Fletcher, whose offseason moves last summer paved the way for the improvement, believes the Flyers' young players gained valuable playoff experience.

“The playoffs are a different level of physicality. There’s not as much time and space. You hope that some of the lessons they learned will help us down the road,” he said.

Next on the agenda is the Oct. 6 and 7 draft (the Flyers pick No. 23 overall), and free agency starts Oct. 9. Fletcher and his staff will have to decide which unrestricted free agents they will try to keep. Brian Elliott is expected to return, and Tyler Pitlick might also be back. UFAs Justin Braun, Derek Grant, and Nate Thompson probably won’t return.

Decisions loom

“There will be a lot going on the next month. We’ll look at every angle we can to improve our team without being too emotional, making sure we’re making the proper decisions,” Fletcher said.

Fletcher said he was disappointed in the performance of his third and fourth liners in the playoffs.

“When they were dressed as bottom-six forwards, they scored two goals in 13 games,” he said. “I thought during the last couple months before the pause, that was one of our strengths. It dried up a bit during the post-season. That’s an area we have to look at.”

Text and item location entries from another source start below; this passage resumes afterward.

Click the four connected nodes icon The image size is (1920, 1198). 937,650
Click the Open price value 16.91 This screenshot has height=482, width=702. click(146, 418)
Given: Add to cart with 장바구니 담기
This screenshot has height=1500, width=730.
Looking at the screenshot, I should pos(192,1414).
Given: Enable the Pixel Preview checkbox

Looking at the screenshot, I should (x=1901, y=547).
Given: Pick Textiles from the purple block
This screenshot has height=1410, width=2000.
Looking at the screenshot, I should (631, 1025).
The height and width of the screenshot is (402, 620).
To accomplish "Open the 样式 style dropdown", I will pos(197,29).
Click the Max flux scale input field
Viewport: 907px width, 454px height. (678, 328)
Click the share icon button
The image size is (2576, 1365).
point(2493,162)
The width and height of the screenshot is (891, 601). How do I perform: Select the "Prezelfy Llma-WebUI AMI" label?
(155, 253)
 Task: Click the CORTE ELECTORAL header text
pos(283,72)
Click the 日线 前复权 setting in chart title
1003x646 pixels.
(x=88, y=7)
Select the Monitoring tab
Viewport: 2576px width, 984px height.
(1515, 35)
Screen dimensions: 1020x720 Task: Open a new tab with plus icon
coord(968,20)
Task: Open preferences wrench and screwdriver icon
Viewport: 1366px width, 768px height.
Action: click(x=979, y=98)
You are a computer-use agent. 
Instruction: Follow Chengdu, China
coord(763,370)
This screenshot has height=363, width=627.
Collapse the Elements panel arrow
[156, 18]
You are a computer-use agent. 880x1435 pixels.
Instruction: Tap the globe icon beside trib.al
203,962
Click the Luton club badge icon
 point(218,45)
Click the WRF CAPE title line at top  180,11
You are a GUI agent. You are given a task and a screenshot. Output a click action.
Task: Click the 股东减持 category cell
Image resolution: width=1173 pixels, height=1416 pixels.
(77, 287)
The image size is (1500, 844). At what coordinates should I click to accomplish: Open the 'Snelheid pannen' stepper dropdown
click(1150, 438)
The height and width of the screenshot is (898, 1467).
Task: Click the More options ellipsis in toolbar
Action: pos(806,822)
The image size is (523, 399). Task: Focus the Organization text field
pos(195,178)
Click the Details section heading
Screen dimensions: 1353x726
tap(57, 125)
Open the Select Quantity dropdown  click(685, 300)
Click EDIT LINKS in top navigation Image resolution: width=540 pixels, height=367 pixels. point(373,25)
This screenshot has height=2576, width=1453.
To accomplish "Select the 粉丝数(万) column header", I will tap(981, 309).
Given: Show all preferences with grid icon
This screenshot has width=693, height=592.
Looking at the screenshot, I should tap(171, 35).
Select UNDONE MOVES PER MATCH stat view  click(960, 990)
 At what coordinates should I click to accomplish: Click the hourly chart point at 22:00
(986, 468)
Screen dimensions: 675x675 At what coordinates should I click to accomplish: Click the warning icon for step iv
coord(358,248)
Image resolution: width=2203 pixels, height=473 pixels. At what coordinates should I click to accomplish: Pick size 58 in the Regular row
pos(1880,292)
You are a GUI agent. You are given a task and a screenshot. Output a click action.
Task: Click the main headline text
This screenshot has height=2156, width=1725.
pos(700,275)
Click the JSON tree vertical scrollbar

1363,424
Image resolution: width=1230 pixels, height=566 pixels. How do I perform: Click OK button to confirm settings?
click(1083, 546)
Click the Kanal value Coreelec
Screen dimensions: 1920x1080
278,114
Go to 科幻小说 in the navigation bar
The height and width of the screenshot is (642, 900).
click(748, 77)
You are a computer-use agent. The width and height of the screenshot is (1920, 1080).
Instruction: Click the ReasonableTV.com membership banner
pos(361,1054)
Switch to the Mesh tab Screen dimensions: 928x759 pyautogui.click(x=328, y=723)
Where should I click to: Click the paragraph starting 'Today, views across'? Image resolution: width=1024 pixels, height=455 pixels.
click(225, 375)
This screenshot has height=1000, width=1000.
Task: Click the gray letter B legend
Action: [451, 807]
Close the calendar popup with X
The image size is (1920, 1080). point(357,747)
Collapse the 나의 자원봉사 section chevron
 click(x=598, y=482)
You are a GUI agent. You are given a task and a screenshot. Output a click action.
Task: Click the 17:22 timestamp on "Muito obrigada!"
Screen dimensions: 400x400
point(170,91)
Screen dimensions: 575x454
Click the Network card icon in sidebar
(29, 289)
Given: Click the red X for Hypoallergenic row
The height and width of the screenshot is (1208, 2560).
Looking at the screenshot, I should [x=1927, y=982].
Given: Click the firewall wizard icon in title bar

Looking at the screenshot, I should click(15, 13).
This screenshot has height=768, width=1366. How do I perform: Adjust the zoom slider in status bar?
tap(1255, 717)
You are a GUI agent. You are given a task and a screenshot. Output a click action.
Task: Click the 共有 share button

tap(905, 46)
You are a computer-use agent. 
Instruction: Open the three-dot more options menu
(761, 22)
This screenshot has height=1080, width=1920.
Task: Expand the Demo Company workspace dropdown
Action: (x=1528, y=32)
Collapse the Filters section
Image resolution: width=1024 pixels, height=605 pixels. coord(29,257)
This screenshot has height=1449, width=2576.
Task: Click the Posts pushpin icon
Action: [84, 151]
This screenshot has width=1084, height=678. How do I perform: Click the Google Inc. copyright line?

But it was the big guns who should get the scrutiny. In 16 postseason games, including the round-robin tournament, Claude Giroux had one goal. Travis Konecny had none. Sean Couturier had two goals in 15 games. In the seven-game series against the Isles, Giroux, Konecny, and Jake Voracek combined for one goal. One.

After allowing just one goal in each of the three round-robin games, the Flyers spent too much time in their defensive zone against Montreal and the Isles.

Fletcher said his “biggest disappointment” in the playoffs was that “our defensive detail slipped. The way we played the game prior to the pause, I don’t think we brought that game to the playoffs. Part of it may be that guys struggled to score, and when you struggle to score sometimes you tend to cheat, tend to force plays.

"We turned the puck over a lot more in the playoffs than we did prior to the pause. I can’t tell you how many times it seemed like our F3 [last forward] got caught in the offensive zone.”

He praised the Islanders and Canadiens for the pressure they applied.

“But my point is that when you turn pucks over and you don’t have the puck, it’s hard to generate speed,” he said, “and it’s hard to play fast and it’s hard to score goals, because you’re defending all the time.”

Get offensive. Add a key forward. That offensive weapon might not be the end-all solution, but it would be a good start.